Microseismic is one tool of confirming zones of better frac propagation and stratigraphic frac containment. Other methods to add and compare would involve examining frac records, comparing rock mechanics of the same zones in different wells, and noting production records. Apparently, microseismic can indicate how much of the SRV is propped. Having such knowledge would aid any comparative analysis of production from different zones. Apparently, Microseismic, Inc. does this with their ‘discrete fracture network analysis.’ They claim they can determine both where the fractures were created as well as where the proppant went. If such technologies can be proven to be reliable – there may be interpretive and data processing issues as in seismic in general – then they can be very valuable in providing the detailed geological characterization necessary for reservoir production optimization.
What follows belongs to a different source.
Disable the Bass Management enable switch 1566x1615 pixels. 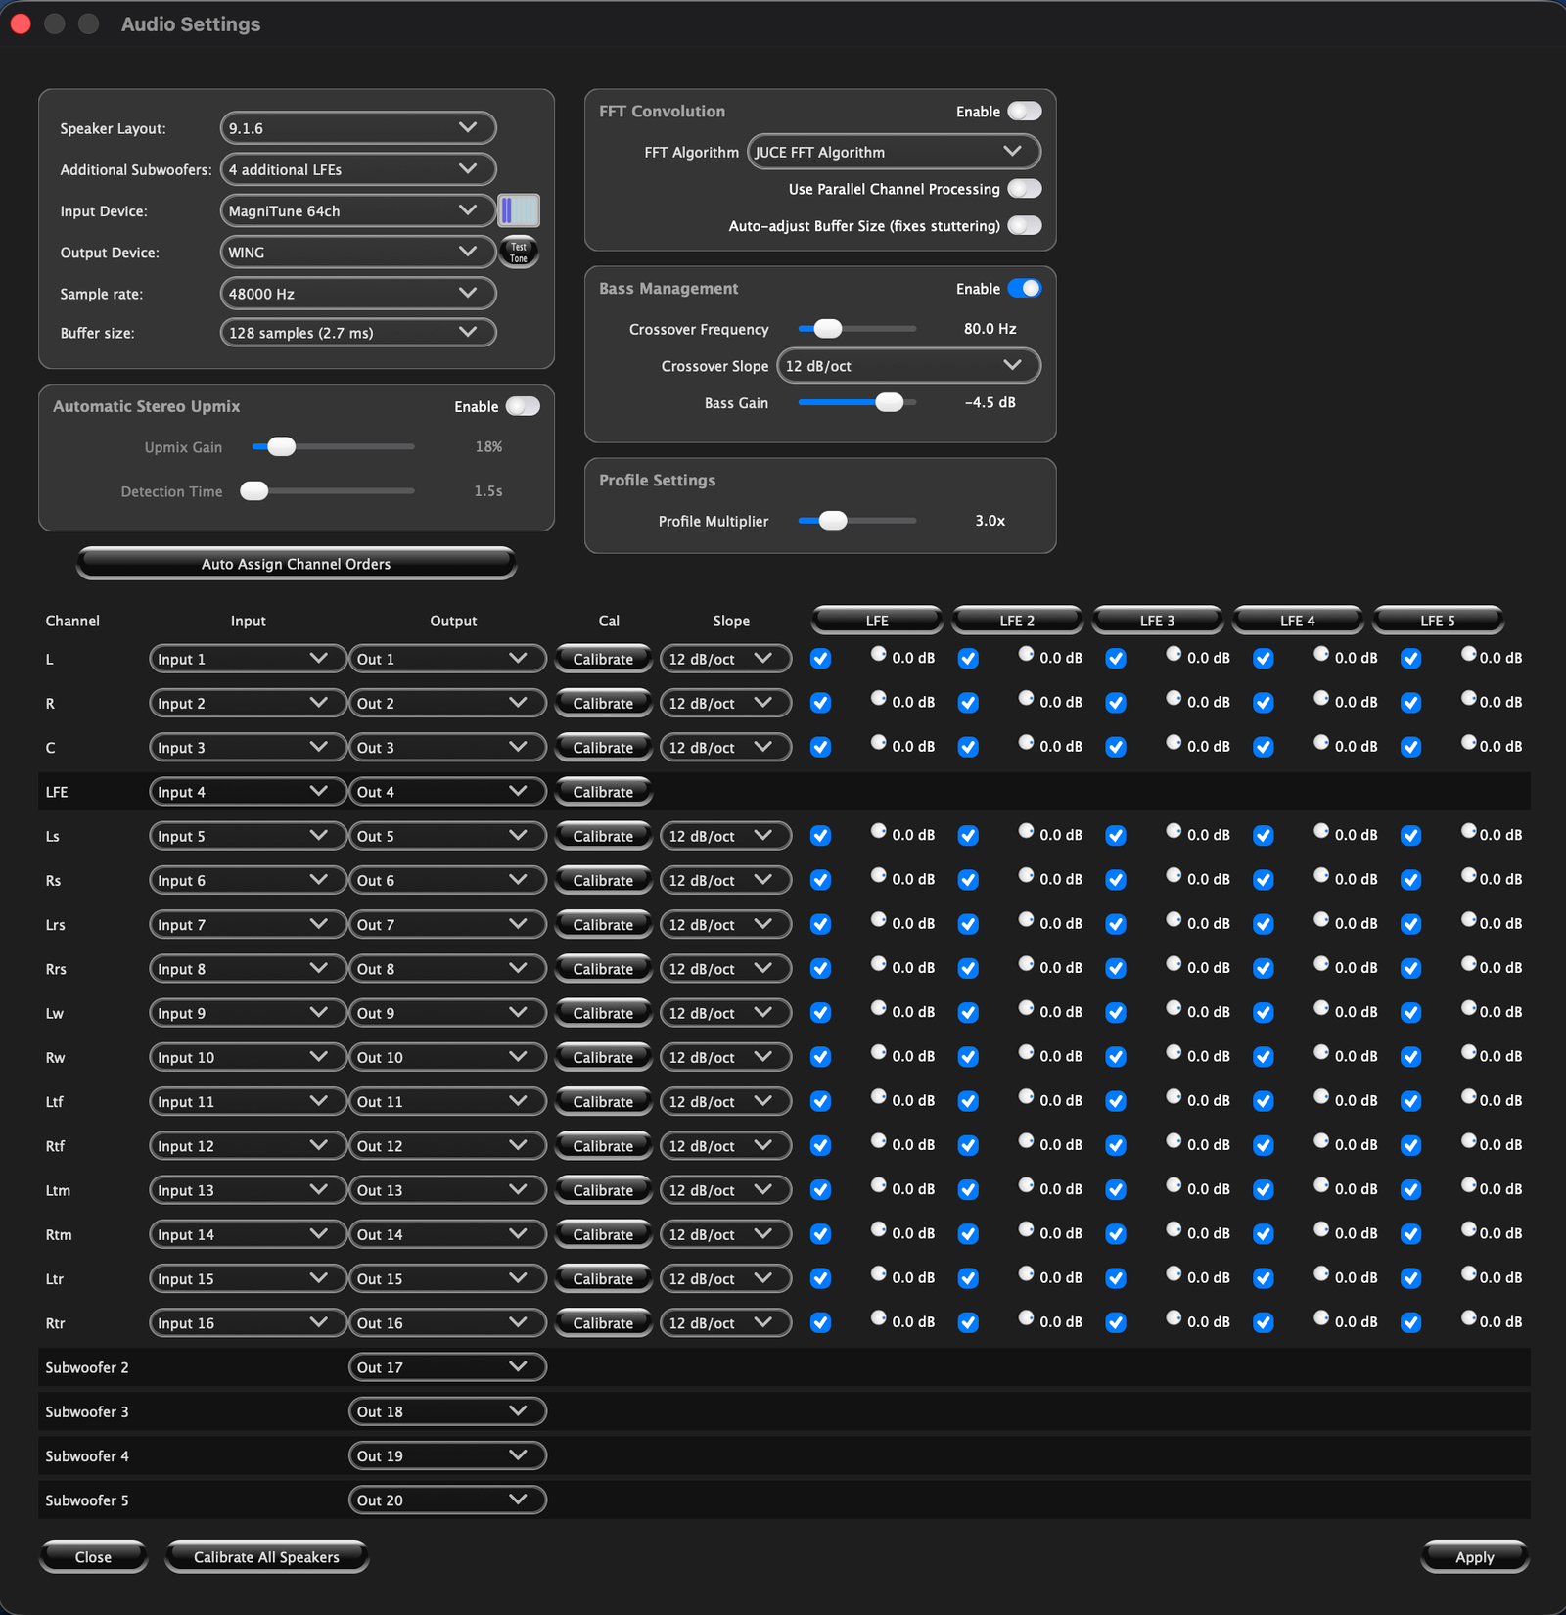(x=1024, y=289)
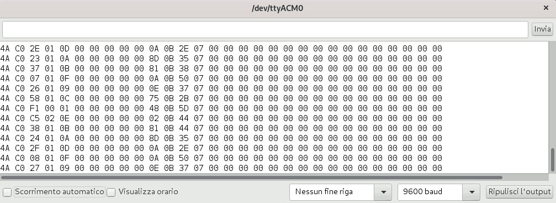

More recently microseismic has been used to monitor induced seismicity from waste water injection wells, to monitor refracturing, and to monitor reservoir drainage events. Post-fracturing changes in the near-wellbore stress field can also be monitored with microseismic. 

Geosteering horizontal wells naturally works out the exact nature of the structural characteristics along the laterals, if correlated and interpreted correctly. This detailed structural characterization can aid reservoir modeling and well production analysis. Production irregularities between wells in the same area and in similar zones highlights the need for more detailed subsurface characterization. Targeting, geosteering efficiency loss, hydraulic fracture configuration, and proppant placement all can lead to production irregularities. Geosteering can also optimize access of the best reservoir and microseismic can find the best stratigraphic zones that frac well and so lead to frac optimization. Although microsesimic is typically a post-frac analysis technique, with infill drilling the nearby stress-fields have already been altered so in terms of infill drilling it can be a pre-drilling technique. 
 

Mapping out and characterizing the target interval in terms of bedding, anisotropy, reservoir qualities, geochemistry, and rock mechanics is typical to core analysis and ideally should precede drilling. One can also characterize the target zone by analyzing its drilling and geosteering properties. Zones that tend to confine the drill bit are likely to tend to confine the frac. Since in mudstones there can be variability at thin-bed scale it has sometimes been observed that very thin zones will have high or low rates of penetration (ROP) during drilling.  


More operators seem to be noting that they have had better success staying in the best rock for the greatest amount of the lateral, regardless of the thickness of section. Smaller target intervals have become the norm as the best rock in several plays and play areas has been identified. In the Marcellus and other plays there is so much interbedded limestone that the ideal individual shale zones best to drill can be quite thin.


When modelling a horizontally-drilled reservoir after it has been drilled one needs to determine first the stratigraphic interval contacted by the borehole which is a function of geosteering efficiency within the target interval. This would be the primary reservoir access. Next the reservoir contacted by the frac must be considered. This would be the secondary reservoir access. Most of the frac should ideally stay within the primary reservoir access interval with some connections to other stratigraphic intervals, presumably many through reactivated regional near-vertical joint sets. Mudstones, being generally more thinly bedded than most rocks and often being anisotropic, should have a tendency to have better overall frac containment in thin zones regardless of joint reactivation. I don’t know if this is true across the board but from microseismic examples I have seen they do seem to have good horizontal frac length and limited amounts of frac growth out of zone, generally speaking, and that is of course the goal. Bed-scale differences in porosity and permeability must be considered. These source-rock mudstones typically have nano-scale porosity and predictive techniques like Darcy’s law are not wholly applicable – they show that less fluid (oil and/or gas) will flow than does – so natural fractures are necessary (double-porosity model). Catagenic microfractures offer a third porosity type, the main type for some shale plays such as the Point Pleasant. Ozkan suggests there is mixed flow in shale matrixes: Darcy flow in fractures, Darcy flow in matrix micropores, and slip flow in matrix nanopores.  Induced hydraulic fracturing also rejuvenates existing natural fractures (typically calcite filled) which is important for increasing fluid flow.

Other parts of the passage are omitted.